ZEVK SARAYI

Chapter 72: 10



---

Kraliçe Celenia, duydukları karşısında adeta donup kalmıştı. Başlangıçta, karşısındaki adamın söylediklerini tam anlamamış gibiydi. Ama kelimeler zihnine ulaştığında, gözlerinde öfkeli bir alev parladı.

"Ne dedin?" diye fısıldadı. Ama bu fısıltının ardında saklı bir fırtına vardı.

Karşısındaki haberci, bir an duraksadı. Hata yaptığını fark etmişti, ama artık geri dönüş yoktu.

"Efendim, sevkiyat..." diye başladı, ama kelimeler ağzından dökülmeden Kraliçe bir adım ileri atıp hançerini hızla çıkardı ve adamın boynuna dayadı.

"Ne sevkiyatı?" dedi, sesi zehirli bir yılan gibi soğuktu. "Tekrar et bakalım."

Adam, gözleri korkuyla büyüyerek yutkundu. Hançerin soğuk ucu, hassas derisine hafifçe baskı yapıyordu.

"Efendim… tahta… kereste…" diye kekeledi, sesi titriyordu.

Kraliçe'nin gözleri kısıldı. Sanor Kalesi'ne tahta ve kereste mi?

Bu nasıl mümkün olabilirdi?

Sürgün edilmiş biri, nasıl olur da dışarıdan malzeme temin ederdi?

Nefesi sıklaşmış, öfkesi damarlarına yürümüştü. Bir an bile düşünmeden, habercinin yakasını tutup onu duvara itti. Adam, taş duvarın soğukluğunu sırtında hissederken, Kraliçe hançerini biraz daha boynuna bastırdı.

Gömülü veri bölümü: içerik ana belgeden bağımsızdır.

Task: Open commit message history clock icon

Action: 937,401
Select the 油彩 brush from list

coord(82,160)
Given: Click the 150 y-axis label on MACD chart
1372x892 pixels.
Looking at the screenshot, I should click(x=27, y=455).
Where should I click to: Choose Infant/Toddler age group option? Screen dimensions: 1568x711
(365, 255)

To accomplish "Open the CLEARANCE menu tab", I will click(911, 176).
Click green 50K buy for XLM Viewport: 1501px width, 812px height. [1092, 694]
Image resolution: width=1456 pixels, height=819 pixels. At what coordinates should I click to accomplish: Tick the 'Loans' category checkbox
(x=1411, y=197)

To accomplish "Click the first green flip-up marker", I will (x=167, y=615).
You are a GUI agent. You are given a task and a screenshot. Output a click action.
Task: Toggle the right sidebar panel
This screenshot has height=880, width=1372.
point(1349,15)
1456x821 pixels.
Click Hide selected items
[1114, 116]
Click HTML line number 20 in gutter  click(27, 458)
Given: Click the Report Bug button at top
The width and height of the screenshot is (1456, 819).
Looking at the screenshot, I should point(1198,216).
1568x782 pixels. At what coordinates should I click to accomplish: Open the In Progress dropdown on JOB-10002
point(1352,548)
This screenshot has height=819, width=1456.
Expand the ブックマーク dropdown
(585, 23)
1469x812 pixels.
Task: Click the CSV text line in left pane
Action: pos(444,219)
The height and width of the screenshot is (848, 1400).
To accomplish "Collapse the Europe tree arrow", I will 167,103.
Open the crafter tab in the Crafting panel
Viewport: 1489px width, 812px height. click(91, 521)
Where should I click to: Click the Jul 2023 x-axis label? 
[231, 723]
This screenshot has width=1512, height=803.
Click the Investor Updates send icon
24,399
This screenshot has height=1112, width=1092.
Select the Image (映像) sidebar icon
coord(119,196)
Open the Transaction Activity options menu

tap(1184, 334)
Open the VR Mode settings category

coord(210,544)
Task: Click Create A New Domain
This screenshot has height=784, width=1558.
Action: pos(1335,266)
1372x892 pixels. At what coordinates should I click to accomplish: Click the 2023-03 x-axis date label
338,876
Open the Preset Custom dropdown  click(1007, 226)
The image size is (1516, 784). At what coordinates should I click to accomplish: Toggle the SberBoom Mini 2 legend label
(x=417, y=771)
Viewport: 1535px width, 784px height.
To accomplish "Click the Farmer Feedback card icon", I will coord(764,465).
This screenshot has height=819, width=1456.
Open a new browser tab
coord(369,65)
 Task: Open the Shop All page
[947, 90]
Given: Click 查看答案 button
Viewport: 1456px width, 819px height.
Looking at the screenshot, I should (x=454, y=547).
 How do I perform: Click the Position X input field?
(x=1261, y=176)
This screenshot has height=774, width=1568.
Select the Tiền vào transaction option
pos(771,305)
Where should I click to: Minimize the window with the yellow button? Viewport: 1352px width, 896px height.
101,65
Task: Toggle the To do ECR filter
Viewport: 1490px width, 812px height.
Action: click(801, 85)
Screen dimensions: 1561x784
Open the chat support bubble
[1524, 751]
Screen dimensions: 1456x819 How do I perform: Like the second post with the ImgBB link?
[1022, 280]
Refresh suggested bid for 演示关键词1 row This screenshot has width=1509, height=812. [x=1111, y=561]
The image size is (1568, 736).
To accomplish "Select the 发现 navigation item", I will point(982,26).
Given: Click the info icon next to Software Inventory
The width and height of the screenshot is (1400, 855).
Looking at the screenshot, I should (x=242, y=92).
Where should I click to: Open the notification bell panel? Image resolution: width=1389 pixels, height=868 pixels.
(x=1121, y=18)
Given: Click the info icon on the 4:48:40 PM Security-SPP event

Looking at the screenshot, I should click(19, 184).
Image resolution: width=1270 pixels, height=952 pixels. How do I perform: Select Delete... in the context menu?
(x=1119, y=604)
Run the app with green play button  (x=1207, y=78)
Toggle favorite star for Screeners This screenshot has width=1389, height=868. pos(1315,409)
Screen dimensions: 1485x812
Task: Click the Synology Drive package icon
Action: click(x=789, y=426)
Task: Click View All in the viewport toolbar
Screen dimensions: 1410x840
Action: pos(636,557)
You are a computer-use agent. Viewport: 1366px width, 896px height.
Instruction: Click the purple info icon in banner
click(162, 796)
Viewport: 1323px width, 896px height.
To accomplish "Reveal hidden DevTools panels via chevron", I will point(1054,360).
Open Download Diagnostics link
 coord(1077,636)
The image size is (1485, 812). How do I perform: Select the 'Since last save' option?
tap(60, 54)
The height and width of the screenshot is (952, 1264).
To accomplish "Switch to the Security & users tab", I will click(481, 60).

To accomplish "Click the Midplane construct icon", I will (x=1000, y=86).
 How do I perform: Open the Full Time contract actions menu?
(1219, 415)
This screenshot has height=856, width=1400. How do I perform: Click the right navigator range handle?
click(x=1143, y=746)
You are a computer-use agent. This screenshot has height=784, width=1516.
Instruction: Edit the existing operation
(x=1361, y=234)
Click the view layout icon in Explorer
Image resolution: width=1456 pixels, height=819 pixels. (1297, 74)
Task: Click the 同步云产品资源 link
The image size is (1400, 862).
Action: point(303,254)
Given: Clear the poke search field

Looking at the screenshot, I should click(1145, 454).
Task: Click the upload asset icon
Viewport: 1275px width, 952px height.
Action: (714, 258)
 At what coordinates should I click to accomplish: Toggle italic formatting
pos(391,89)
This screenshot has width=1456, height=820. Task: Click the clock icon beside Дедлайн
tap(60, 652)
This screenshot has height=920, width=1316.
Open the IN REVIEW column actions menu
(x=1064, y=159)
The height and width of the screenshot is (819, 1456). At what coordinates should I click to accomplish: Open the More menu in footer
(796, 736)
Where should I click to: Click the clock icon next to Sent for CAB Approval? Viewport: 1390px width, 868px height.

"Yanlız değildi, değil mi?" diye fısıldadı. "Sürgünde olan birinin sevkiyat alması mümkün olamaz. Söyle, nasıl oldu bu?"

Adam nefes almakta zorlanıyordu. Ölmek istemediği belliydi. Kafası hızla çalıştı ve bir yanıt bulmaya çalıştı.

"Efendim… belki… belki oyuncakları için canı sıkılmıştır ve…"

Kraliçe'nin yüzü bir gölge gibi karardı.

"Oyuncakları mı?" diye sordu, sesi tehlikeli bir hale bürünmüştü.

Adam devam etmeye cesaret edemedi, ama geri çekilmek için de çok geçti.

"…Belki tahtalardan bir ev yapacaktır ya da kendine bir tabut falan..."

Celenia iyice deliye döndü.

Hançeri bir an kaldırıp adamın boynuna biraz daha bastırdı.

"Seni gebertirim." dedi soğuk ve net bir sesle. "Gözümü bile kırpmam. Duydun mu?"

Adamın kanı donmuştu. Korkudan taş kesilmiş gibi duruyordu, nefesi boğazında sıkışmıştı.

Ama tam o sırada, koridordan yaklaşan adımlar duyuldu.

Kraliçe, tehlikeyi sezmiş gibi hızla geri çekildi. Hançerini yerine soktu ve hışımla geri adım atarak uzaklaşmaya başladı. Arkasını döndüğünde, sanki az önce ölüm saçan o kadın kendisi değilmiş gibi sakin görünmeye çalışıyordu.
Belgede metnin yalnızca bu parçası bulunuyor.